Re: [Xen-devel] VT-d Posted-interrupt (PI) design for XEN

2015-03-04 Thread Jan Beulich
 On 05.03.15 at 06:04, feng...@intel.com wrote:
 From: Jan Beulich [mailto:jbeul...@suse.com]
 Sent: Wednesday, March 04, 2015 11:19 PM
  On 04.03.15 at 14:30, feng...@intel.com wrote:
  - Introduce a new global vector which is used to wake up the HLT'ed vCPU.

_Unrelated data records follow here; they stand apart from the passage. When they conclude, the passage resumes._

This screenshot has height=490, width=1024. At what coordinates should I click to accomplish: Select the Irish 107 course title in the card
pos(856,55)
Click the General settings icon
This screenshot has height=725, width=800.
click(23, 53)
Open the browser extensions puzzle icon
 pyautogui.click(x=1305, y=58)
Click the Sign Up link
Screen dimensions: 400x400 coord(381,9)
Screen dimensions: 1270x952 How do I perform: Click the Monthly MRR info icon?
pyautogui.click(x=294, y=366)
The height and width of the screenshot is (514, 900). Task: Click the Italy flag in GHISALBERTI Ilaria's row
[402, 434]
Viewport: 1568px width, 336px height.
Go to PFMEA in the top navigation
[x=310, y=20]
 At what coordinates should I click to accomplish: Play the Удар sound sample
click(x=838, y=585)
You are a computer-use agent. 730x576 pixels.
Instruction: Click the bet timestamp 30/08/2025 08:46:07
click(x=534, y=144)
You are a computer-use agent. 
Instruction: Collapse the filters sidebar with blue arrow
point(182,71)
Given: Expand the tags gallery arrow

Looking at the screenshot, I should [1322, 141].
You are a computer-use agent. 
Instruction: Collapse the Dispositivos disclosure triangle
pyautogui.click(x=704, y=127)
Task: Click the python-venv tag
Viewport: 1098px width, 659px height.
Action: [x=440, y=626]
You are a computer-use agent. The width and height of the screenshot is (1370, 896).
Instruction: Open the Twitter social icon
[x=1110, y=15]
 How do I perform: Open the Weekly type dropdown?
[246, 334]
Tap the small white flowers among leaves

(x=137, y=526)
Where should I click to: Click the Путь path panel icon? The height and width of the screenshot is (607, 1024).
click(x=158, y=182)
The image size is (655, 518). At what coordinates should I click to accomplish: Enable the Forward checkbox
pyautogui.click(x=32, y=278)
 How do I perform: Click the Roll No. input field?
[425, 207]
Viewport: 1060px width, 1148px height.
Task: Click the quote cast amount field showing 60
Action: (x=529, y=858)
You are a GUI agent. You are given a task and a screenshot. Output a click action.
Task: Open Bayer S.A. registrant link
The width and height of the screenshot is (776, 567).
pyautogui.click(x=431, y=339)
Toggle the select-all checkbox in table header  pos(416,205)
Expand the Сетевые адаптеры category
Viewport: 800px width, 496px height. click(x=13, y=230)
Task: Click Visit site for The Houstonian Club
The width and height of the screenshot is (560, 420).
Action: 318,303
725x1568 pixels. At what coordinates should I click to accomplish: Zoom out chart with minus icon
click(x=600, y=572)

  Currently, there is a global vector 'posted_intr_vector', which is used as
  the
  global notification vector for all vCPUs in the system. This vector is
  stored in
  VMCS and CPU considers it as a special vector, uses it to notify the 
  related
  pCPU when an interrupt is recorded in the posted-interrupt descriptor.
 
  After having VT-d PI, VT-d engine can issue notification event when the
  assigned devices issue interrupts. We need add a new global vector to
  wakeup the HLT'ed vCPU, please refer to the following scenario for the
  usage of this new global vector:
 
  1. vCPU0 is running on pCPU0
  2. vCPU0 is HLT'ed and vCPU1 is currently running on pCPU0
  3. An external interrupt from an assigned device occurs for vCPU0, if we
  still use 'posted_intr_vector' as the notification vector for vCPU0, the
  notification event for vCPU0 (the event will go to pCPU1) will be consumed
  by vCPU1 incorrectly. The worst case is that vCPU0 will never be woken up
  again since the wakeup event for it is always consumed by other vCPUs
  incorrectly. So we need introduce another global vector, naming
  'pi_wakeup_vector'
  to wake up the HTL'ed vCPU.
 
 I'm afraid you describe a particular scenario here, but I don't see
 how this is related to the introduction of another global vector:
 Either the current (global) vector is sufficient, or another global
 vector also can't solve your problem. I'm sure I'm missing something
 here, so please be explicit.
 
 
 In fact, the new global vector is used for the above scenario. Let me
 explain this a bit more:
 
 After having VT-d PI, when an external interrupt from an assigned device 
 happens,
 here is the hardware processing flow:
 
 1. Interrupts happen.
 2. Find the associated IRTE.
 3. Find the destination vCPU from IRTE (from Posted-interrupt descriptor 
 address)
 4. Sync the interrupt (stored in IRTE as 'virtual vector') to PIRR fields in 
 Posted-interrupt descriptor.
 5. If needed (Please refer to the VT-d Spec about the condition of issuing 
 Notification Event),
 issue notification event to the destination CPU which is store in 
 posted-interrupt descriptor as 'NDST'
 
 Back to the above scenario:
 1. vCPU0 is running in pCPU0, and the 'NDST' filed of vCPU0's 
 posted-interrupt descriptor is pCPU0
 2. vCPU0 is HLT'ed and vCPU1 is currently running on pCPU0.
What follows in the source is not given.